What is needed:
Set down each record below exactly as it stands. Pictures are not part of the copy.

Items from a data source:
# # # # # # #

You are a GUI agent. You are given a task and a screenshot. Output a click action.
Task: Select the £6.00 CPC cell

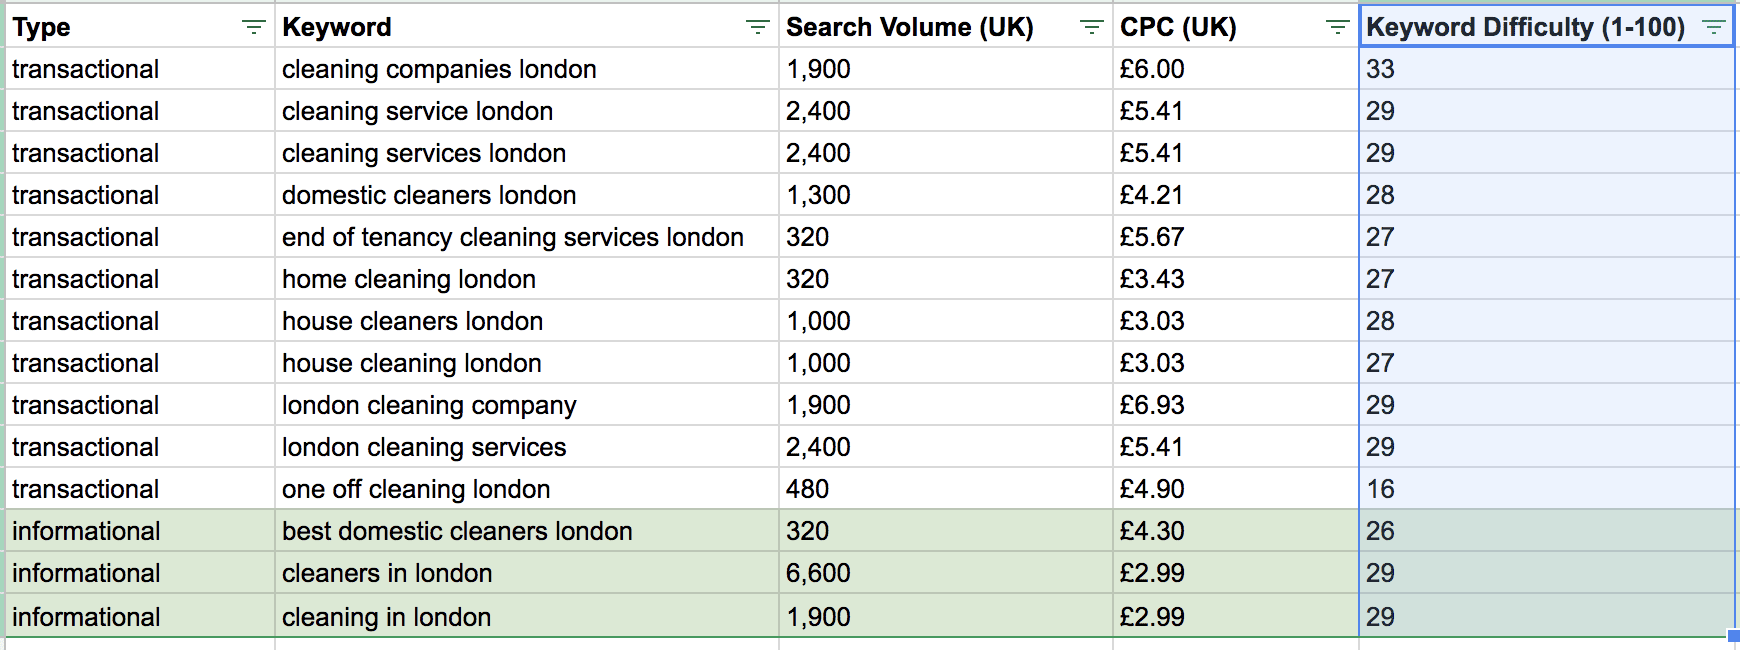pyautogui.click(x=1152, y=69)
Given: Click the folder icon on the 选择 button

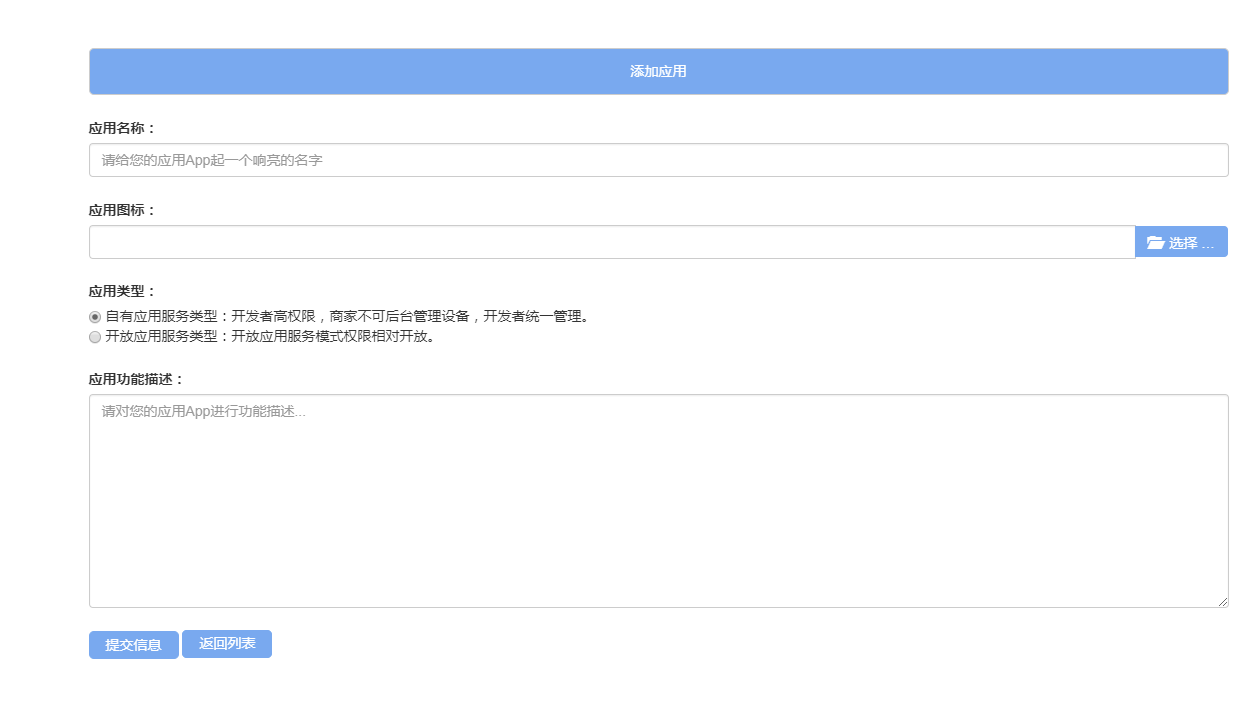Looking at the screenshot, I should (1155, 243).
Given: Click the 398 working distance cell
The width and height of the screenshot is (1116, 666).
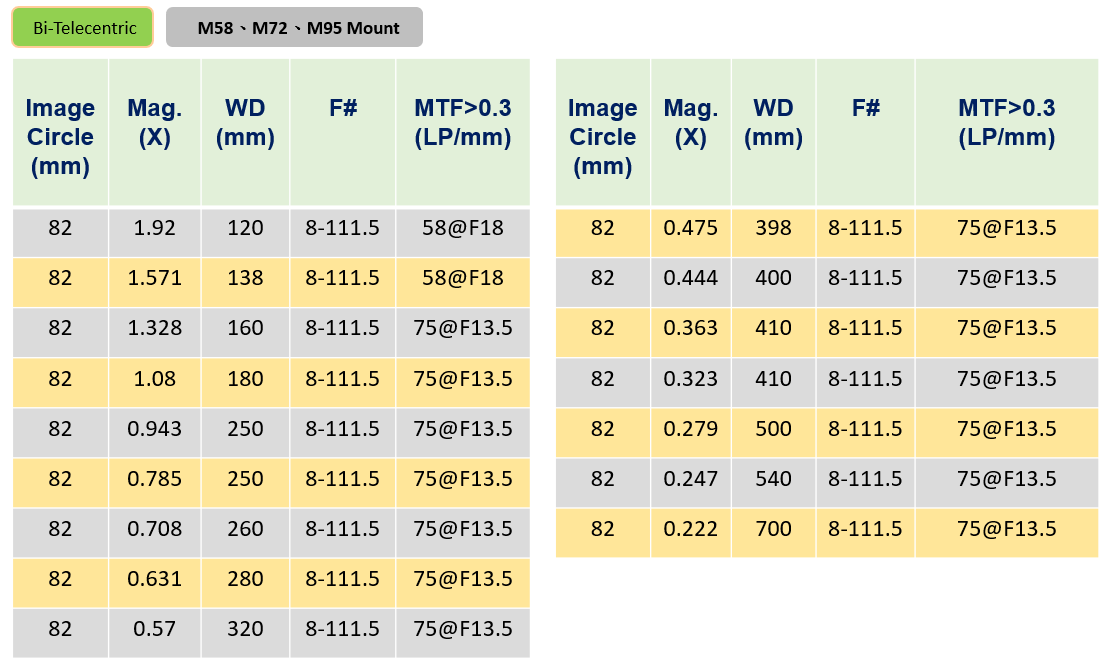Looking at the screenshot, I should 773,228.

# # # # # # #

Solution to the problem:
You are a GUI agent. You are given a task and a screenshot. Output a click action.
Task: Select the £6.00 CPC cell

pyautogui.click(x=1152, y=69)
Given: Click the folder icon on the 选择 button

Looking at the screenshot, I should (1155, 243).
Given: Click the 398 working distance cell
The width and height of the screenshot is (1116, 666).
Looking at the screenshot, I should 773,228.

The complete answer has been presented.